* _PROBLEM DESCRIPTION_:
Search the data for the word "computer" and copy every line where it occurs.

* _INPUT DATA_:
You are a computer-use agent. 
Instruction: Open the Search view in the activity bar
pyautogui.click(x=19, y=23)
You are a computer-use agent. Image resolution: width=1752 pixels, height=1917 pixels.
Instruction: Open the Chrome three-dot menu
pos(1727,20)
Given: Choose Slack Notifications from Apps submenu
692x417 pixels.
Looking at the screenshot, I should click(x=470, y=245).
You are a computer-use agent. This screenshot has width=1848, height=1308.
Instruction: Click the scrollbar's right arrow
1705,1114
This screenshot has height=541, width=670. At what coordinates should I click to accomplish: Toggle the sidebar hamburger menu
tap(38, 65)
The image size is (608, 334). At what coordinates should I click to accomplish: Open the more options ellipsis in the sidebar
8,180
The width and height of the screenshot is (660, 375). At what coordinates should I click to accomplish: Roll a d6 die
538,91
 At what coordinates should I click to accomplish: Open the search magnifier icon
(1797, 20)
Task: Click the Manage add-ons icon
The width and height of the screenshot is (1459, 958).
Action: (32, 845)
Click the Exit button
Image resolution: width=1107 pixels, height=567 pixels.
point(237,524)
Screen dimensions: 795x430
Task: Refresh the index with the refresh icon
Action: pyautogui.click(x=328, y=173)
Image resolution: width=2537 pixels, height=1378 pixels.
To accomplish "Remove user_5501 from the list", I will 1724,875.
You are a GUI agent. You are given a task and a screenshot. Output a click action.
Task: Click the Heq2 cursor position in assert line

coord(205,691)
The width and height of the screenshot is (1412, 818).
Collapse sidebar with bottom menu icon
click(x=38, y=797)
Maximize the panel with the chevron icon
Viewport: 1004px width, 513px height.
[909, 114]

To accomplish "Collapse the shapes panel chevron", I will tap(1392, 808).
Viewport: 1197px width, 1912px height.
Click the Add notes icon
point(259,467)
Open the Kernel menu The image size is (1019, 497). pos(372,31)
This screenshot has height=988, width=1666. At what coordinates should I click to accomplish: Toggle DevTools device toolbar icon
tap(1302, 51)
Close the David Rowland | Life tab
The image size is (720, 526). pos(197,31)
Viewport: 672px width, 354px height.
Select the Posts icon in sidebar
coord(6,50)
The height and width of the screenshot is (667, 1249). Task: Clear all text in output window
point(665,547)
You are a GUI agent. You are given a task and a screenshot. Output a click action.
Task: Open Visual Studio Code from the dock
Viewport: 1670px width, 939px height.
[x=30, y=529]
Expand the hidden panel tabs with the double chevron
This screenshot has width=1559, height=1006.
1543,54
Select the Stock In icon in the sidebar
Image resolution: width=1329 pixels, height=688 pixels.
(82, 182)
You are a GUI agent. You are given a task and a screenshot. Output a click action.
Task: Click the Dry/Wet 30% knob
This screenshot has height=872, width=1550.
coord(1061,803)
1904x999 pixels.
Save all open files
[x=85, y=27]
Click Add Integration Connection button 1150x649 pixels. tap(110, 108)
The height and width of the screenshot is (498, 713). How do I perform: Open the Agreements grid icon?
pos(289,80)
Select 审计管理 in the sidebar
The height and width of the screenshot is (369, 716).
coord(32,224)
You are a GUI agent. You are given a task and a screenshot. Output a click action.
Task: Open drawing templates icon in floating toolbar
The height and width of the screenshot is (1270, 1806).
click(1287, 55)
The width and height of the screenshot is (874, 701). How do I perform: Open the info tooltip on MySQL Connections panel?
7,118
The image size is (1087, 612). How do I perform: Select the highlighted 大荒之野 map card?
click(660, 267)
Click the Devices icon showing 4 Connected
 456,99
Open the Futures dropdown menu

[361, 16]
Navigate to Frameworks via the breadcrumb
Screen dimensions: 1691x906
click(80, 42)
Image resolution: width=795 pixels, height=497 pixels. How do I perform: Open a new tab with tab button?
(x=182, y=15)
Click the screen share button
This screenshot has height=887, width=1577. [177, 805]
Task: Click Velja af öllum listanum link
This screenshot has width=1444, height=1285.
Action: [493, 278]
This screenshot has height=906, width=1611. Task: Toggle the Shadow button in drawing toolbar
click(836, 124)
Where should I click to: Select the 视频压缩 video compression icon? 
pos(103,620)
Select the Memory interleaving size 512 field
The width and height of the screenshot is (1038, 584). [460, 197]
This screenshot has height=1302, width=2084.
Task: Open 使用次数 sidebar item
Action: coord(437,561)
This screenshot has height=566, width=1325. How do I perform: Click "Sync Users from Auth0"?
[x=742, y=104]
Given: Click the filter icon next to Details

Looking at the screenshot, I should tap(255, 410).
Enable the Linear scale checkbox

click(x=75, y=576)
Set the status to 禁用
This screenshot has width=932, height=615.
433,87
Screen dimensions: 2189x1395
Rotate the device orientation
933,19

* _THE ANSWER_:
You are a computer-use agent. 
You are a computer-use agent. Image resolution: width=1752 pixels, height=1917 pixels.
You are a computer-use agent. This screenshot has width=1848, height=1308.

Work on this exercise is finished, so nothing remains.